A consequência imediata foi o PL receber uma “ordem” de Michelle Bolsonaro para suspender as conversas com Ciro Gomes, alegando desconhecimento do acordo e afirmando a postura de “não aceitar qualquer um de fora que é precipitado ou exaltado”.
A socióloga e cientista política Paula Vieira também aponta que o conflito fortalece o grupo governista, mas principalmente no sentido retórico, dando-lhes elementos para utilizar o próprio bolsonarismo como foco de enfrentamento.
No entanto, conforme a estudiosa, para Ciro Gomes, essa “suspensão” das conversas pode ser vantajosa, pois o posiciona como não sendo “tão bolsonarista assim”.
Protagonismo da direita
A disputa pelo futuro político do bolsonarismo no Ceará reflete uma indefinição nacional sobre quem assumirá a liderança na ausência do ex-presidente Jair Bolsonaro preso na Superintendência da Polícia Federal em Brasília, o que intensifica a briga pelo protagonismo na família.
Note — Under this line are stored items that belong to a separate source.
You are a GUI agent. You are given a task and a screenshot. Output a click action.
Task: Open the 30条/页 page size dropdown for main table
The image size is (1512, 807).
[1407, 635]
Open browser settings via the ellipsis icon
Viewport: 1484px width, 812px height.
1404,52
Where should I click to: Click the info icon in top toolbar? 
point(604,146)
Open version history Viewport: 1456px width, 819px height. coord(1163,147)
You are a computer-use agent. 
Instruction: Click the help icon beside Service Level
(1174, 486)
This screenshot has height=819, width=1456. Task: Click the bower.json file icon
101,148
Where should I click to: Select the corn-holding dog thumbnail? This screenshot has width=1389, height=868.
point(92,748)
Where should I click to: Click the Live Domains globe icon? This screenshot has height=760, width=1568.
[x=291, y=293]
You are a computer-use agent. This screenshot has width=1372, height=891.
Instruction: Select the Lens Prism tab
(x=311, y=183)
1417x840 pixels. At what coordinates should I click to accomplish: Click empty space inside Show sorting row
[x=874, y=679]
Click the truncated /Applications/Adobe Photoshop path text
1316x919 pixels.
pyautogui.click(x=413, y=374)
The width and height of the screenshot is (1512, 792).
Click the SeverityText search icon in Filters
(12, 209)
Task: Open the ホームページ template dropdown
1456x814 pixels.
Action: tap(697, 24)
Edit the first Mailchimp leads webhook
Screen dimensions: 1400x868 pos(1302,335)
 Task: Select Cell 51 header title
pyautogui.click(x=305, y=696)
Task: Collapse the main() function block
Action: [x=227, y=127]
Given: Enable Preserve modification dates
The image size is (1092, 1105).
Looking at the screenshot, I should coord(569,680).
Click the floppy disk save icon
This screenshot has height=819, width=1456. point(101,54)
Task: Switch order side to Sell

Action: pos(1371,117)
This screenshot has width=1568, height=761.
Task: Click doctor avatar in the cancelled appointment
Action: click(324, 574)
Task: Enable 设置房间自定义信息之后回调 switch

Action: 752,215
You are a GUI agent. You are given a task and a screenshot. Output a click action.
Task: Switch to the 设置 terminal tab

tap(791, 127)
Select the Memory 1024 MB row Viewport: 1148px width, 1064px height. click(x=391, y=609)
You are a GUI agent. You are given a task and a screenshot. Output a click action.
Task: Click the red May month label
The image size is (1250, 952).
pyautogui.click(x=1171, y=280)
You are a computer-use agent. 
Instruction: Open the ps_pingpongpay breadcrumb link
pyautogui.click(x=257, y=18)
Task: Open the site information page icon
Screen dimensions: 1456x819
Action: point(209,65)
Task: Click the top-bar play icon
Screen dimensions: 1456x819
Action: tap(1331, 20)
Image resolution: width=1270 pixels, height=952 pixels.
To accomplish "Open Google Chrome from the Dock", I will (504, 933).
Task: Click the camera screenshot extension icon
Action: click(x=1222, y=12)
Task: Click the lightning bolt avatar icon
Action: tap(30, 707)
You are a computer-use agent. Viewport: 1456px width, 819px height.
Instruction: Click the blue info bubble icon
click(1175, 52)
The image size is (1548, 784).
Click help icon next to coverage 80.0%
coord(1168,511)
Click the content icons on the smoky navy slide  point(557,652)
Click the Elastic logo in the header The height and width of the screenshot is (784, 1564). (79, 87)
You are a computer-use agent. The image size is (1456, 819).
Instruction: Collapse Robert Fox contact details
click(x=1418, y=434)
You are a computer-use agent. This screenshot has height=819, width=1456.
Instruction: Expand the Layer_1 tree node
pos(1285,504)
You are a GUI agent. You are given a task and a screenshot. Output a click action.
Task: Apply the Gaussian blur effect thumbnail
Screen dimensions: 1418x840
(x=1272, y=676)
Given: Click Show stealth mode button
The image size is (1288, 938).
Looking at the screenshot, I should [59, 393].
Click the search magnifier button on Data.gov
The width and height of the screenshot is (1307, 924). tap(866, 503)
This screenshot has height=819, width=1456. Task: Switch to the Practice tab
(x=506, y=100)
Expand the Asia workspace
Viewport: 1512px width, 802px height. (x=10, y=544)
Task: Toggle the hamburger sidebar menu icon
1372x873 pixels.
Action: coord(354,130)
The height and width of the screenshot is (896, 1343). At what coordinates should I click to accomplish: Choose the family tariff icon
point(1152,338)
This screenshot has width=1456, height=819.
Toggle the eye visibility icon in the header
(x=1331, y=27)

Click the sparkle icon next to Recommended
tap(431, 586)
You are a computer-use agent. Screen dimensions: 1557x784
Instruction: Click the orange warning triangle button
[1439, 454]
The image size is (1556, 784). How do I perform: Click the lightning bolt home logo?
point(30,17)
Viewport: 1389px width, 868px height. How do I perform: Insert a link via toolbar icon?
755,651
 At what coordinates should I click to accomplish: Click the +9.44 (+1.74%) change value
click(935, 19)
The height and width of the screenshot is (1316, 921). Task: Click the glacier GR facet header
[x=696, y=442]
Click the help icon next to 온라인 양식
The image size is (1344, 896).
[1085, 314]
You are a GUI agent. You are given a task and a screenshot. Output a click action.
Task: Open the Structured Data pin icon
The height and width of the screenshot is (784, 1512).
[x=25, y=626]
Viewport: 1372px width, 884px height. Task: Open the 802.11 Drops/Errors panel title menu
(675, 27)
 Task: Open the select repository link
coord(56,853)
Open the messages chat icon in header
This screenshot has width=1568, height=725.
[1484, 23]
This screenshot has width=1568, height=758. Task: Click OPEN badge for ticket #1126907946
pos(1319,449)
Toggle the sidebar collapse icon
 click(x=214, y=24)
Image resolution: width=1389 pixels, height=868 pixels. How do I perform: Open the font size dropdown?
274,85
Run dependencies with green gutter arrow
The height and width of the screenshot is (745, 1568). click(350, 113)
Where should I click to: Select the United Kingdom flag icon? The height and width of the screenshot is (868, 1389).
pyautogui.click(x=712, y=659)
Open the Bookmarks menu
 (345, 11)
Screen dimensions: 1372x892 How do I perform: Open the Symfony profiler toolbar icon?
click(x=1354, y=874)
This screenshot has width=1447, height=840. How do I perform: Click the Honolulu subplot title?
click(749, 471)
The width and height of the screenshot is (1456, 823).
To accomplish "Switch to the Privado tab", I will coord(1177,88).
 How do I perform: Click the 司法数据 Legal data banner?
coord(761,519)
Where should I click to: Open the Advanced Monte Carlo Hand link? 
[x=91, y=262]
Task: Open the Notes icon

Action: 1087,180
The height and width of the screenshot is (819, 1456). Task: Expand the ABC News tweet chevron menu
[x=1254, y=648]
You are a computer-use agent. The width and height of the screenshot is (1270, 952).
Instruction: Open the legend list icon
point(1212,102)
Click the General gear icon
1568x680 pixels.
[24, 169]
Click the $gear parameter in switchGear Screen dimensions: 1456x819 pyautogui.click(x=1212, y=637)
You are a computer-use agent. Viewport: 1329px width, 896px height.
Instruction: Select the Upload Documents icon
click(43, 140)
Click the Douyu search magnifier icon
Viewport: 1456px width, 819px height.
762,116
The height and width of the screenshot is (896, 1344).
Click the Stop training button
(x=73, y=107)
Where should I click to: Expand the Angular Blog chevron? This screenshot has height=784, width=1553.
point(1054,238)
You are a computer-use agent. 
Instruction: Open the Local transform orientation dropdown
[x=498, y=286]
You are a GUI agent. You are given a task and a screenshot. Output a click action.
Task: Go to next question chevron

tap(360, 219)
O ex-presidente foi sentenciado a 27 anos de três meses de prisão pela Primeira Turma do Supremo Tribunal Federal (STF). Bolsonaro foi condenado por conta da sua participação em cinco crimes, incluindo a tentativa de golpe de Estado que produziu os atos do 8 de janeiro de 2023.
Essa disputa familiar tornou-se pública quando os filhos do ex-presidente criticaram a ex-primeira-dama. O senador Flávio Bolsonaro reprovou a atitude de Michelle como “autoritária” e chamou o ataque a André Fernandes de “injusto e desrespeitoso”.
O vereador do Rio de Janeiro, Carlos Bolsonaro, por sua vez, admitiu preferir a candidatura de Eduardo Girão ao Palácio da Abolição, reforçando a necessidade de respeitar a “liderança do meu pai”.
Michelle, em nota posterior, tentou esclarecer a situação, afirmando que o objetivo era apenas que todos “entendessem e pensassem” e tinham o direito de manifestar suas opiniões.
Crise como reflexo do contexto nacional:
A crise no Ceará é vista por especialistas como um reflexo de dinâmicas maiores, ligadas à sucessão da direita nacional.
Paula Vieira considera que o Ceará é como um “laboratório da disputa nacional”, pois permite visualizar claramente o recorte da direita e da esquerda e suas respectivas hegemonias.
De acordo com Vieira, essa disputa local reflete o conflito nacional e a indefinição sobre quem são as lideranças na “ausência do ex-presidente Jair Bolsonaro,” que está fora do jogo.
Segundo ela, isso é crucial porque a tendência é que a população cearense vote em nomes que representem valores de centro-direita, e não da extrema-direita, que é o nicho representado por figuras como Eduardo Girão e Michelle Bolsonaro.
Ao que discorreu a estudiosa, a postura pode levar aliados de Ciro Gomes, que tinham o PL como destino certo (como os deputados estaduais Antônio Henrique e Lucinildo Frota, ambos no PDT), a buscarem outras legendas, como o PSDB, para se desvincular da marca bolsonarista.

Para a socióloga, o PL está em um processo de transformação de sua estrutura, no qual “o que a gente está assistindo é uma estratégia do PL”. De acordo com Vieira, o partido não tinha um projeto partidário nem estratégias claras para ampliar sua base eleitoral, seus candidatos ao legislativo ou suas lideranças.
A crise deflagrada, conforme o cientista político Emanuel Freitas, permite que o União Brasil tenha uma “folga”, visto que o grupo não precisará, a preço de hoje, “marchar junto com o grupo do PL, do André Fernandes”.
De acordo com Freitas, isso abriria a possibilidade de Ciro Gomes marchar com a centro-direita “menos radicalizada, representada pelo Wagner, pelo Reginauro”, que provavelmente “não deve não ter candidato a presidente”, facilitando o jogo para esses atores políticos.
No entanto, Freitas observa que o caminho natural para o PL é tentar, de fato, a “radicalização levada a cabo pela Michelle”. Caso o pragmatismo vença em torno de Ciro, talvez seja o momento de “alguém desse grupo do Girão constar como vice” para forçar a candidatura a ser uma chapa que peça votos ao bolsonarismo nacionalmente.